▸ Your task
Take the line that contains "Select the Zoom to Area magnifier tool" and all lines after it, up to and including the last line of the data, and write them out exactly; nothing else belongs in the answer.

▸ Input data
>>>>

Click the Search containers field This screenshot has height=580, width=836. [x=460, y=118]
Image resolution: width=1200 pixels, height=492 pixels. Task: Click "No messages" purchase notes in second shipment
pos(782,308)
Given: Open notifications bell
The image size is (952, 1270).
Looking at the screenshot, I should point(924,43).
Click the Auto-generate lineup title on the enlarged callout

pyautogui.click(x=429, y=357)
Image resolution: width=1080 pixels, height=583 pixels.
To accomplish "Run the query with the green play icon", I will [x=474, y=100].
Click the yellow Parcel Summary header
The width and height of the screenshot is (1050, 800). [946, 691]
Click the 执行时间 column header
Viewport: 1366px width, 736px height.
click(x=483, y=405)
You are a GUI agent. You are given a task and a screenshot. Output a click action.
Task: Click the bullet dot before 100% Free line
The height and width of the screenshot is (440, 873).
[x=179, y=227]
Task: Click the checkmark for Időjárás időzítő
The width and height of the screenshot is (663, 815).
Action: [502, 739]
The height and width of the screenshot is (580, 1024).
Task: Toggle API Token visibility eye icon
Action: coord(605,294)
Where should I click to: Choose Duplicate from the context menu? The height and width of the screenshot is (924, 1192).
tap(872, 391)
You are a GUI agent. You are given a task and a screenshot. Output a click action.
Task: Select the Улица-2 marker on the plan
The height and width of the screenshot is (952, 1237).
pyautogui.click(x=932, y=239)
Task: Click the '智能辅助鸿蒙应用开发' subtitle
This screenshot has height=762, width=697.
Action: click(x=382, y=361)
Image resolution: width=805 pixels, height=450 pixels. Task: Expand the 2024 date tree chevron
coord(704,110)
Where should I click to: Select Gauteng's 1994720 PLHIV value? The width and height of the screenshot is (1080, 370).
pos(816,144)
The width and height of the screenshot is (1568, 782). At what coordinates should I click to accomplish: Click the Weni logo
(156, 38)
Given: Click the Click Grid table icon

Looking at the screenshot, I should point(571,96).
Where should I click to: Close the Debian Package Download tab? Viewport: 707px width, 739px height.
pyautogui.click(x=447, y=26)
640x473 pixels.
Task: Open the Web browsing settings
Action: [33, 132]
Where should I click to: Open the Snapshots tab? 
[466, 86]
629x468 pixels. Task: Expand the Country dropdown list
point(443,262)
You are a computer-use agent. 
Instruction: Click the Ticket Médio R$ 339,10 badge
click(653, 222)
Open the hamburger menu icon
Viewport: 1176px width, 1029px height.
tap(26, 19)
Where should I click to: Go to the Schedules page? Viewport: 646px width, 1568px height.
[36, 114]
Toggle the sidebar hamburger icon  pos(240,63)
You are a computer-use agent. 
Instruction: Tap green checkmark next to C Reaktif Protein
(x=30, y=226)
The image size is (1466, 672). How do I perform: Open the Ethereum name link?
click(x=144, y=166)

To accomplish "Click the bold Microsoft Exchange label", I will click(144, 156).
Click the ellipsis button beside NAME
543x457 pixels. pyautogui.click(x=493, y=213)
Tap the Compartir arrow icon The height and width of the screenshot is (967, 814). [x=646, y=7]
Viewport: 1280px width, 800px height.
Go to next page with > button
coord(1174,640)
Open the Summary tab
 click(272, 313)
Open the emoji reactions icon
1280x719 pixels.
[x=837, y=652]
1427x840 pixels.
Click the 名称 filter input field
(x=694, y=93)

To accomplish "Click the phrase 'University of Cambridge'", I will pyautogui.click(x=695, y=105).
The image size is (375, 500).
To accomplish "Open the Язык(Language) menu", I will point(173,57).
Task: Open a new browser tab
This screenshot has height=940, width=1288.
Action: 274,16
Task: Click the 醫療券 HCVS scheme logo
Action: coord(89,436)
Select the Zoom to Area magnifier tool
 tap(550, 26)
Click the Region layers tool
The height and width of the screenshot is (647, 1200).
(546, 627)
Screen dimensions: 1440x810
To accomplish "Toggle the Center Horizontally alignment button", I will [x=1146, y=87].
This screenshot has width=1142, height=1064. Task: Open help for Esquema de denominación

<<<<

▸ Response to this task
Select the Zoom to Area magnifier tool
 tap(550, 26)
Click the Region layers tool
The height and width of the screenshot is (647, 1200).
(546, 627)
Screen dimensions: 1440x810
To accomplish "Toggle the Center Horizontally alignment button", I will [x=1146, y=87].
This screenshot has width=1142, height=1064. Task: Open help for Esquema de denominación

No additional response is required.